I've just spent the last three days visiting with my children and grandchildren, along with my Mom and Ray. I've had a granddaughter read me a story and sit with me to talk about toys. I've had a granddaughter insist that I sit with her and watch Toopy and Binoo. I've seen them laugh and heard them chatter, watched them play and seen them run to their mothers and fathers. I've loved every minute of it.
One of the greatest sadnesses for me in this disease is that I know, with a reasonable degree of certainty, that I will not see these precious children grow into adults, that I will miss their first day of school and their graduation, that I will not be there when they choose husbands and have children of their own.
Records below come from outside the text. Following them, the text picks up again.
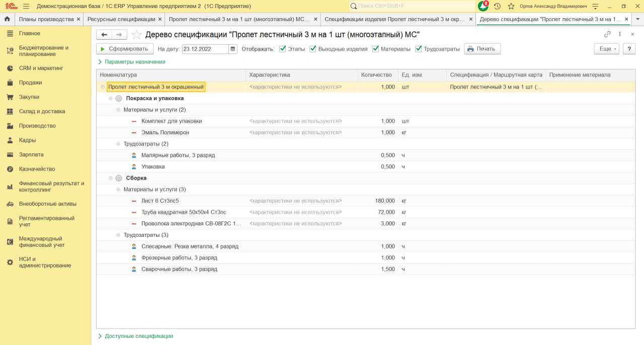Uncheck the Этапы checkbox
Viewport: 644px width, 345px height.
click(282, 49)
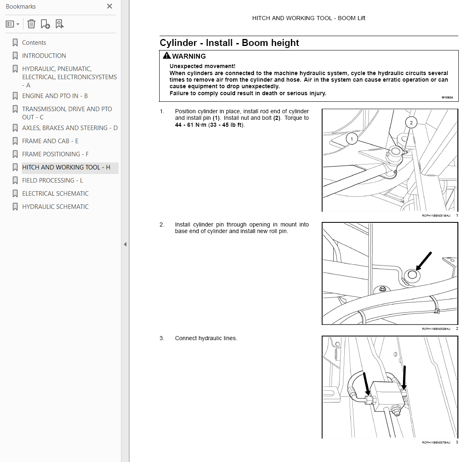
Task: Collapse the sidebar using the arrow handle
Action: (x=125, y=245)
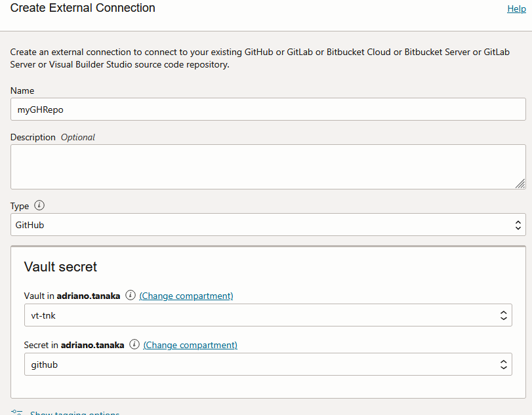Click the Description Optional label
This screenshot has height=415, width=532.
point(52,137)
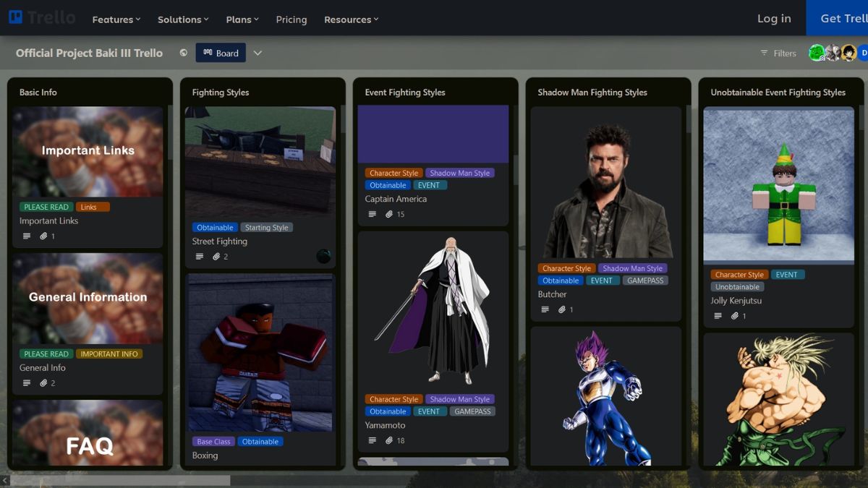Screen dimensions: 868x488
Task: Open the Plans menu
Action: pyautogui.click(x=242, y=20)
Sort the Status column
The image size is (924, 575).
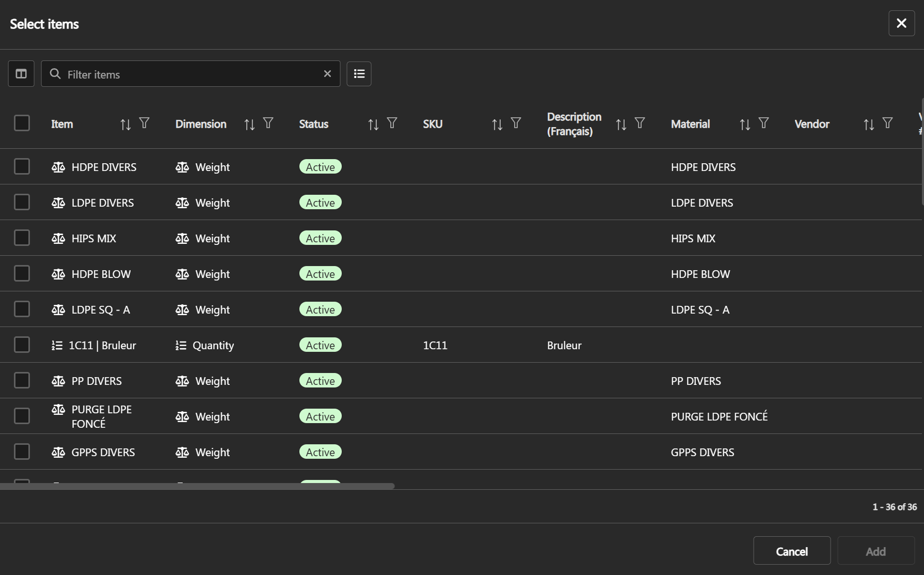click(373, 125)
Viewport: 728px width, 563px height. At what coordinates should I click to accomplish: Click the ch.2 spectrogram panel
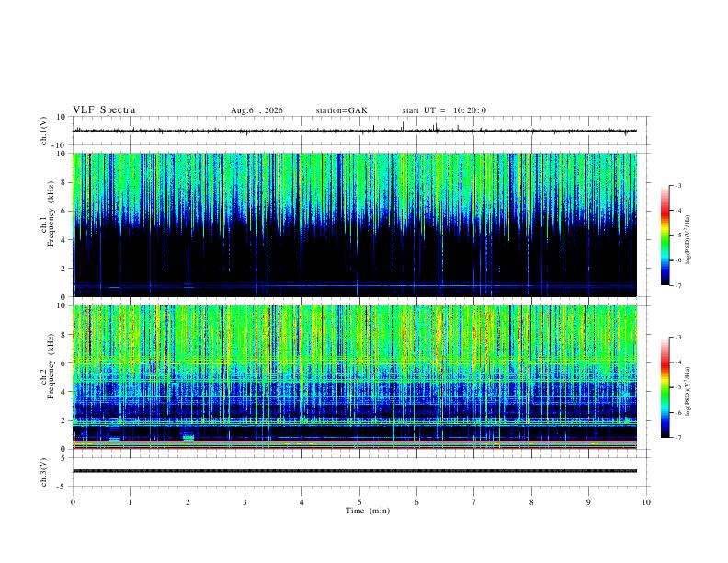click(355, 377)
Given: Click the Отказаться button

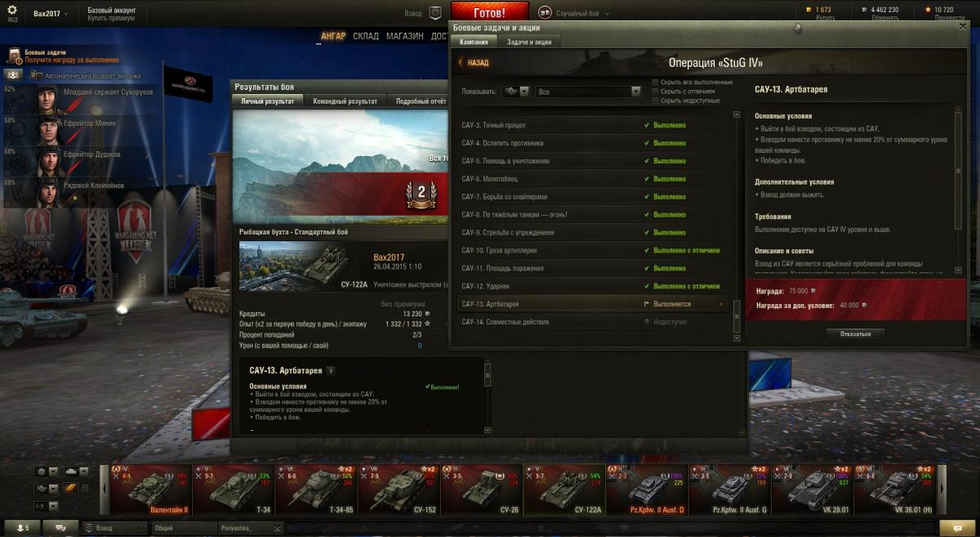Looking at the screenshot, I should (x=855, y=334).
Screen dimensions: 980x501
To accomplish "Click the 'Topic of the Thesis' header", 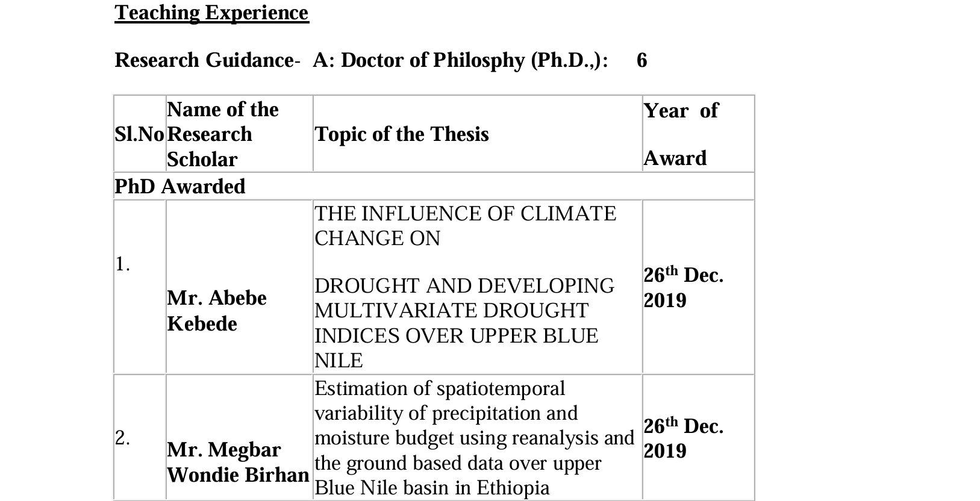I will (402, 134).
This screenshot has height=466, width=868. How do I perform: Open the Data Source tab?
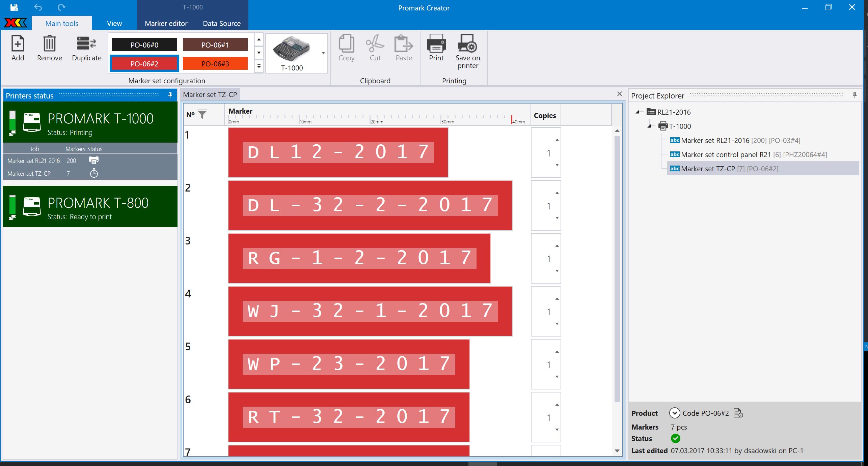point(221,23)
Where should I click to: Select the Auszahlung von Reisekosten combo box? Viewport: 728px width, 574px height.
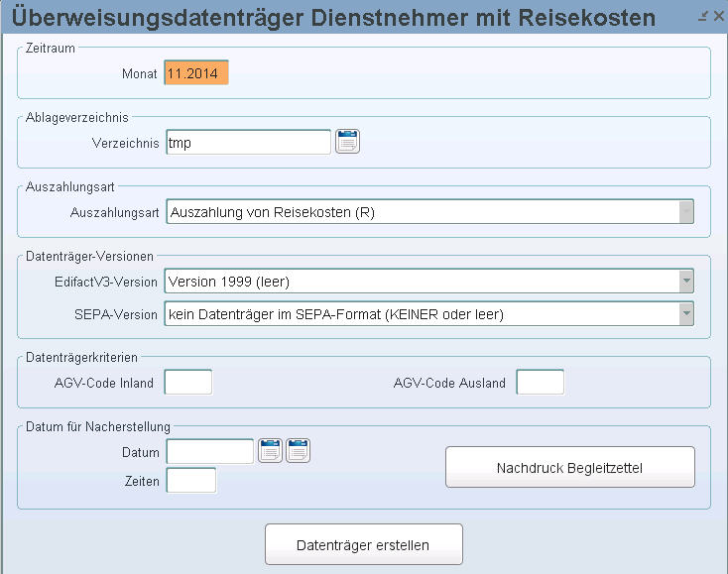tap(429, 212)
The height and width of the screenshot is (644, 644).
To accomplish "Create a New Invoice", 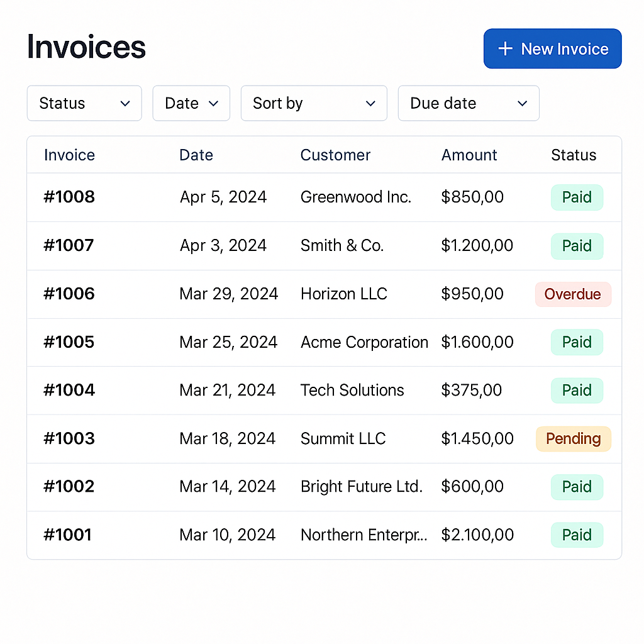I will coord(552,49).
This, and so much more, will happen long after I am gone.
One of the things I like to say about my life is that I have "lived the kind of life people write books about." I've stood on the sands of the Arabian Desert, sailed my small boat out into the open Pacific. I've fished the Arctic Ocean, the Pacific Ocean, the Atlantic Ocean, and the Caribbean Sea. I've hunted big game in the high mountains and plateaus of BC and Alberta and had it hunt me back. I've traveled this continent from top to bottom and east to west, and touched the soil of almost every other continent. It's been an amazing life, filled with wonderful adventures.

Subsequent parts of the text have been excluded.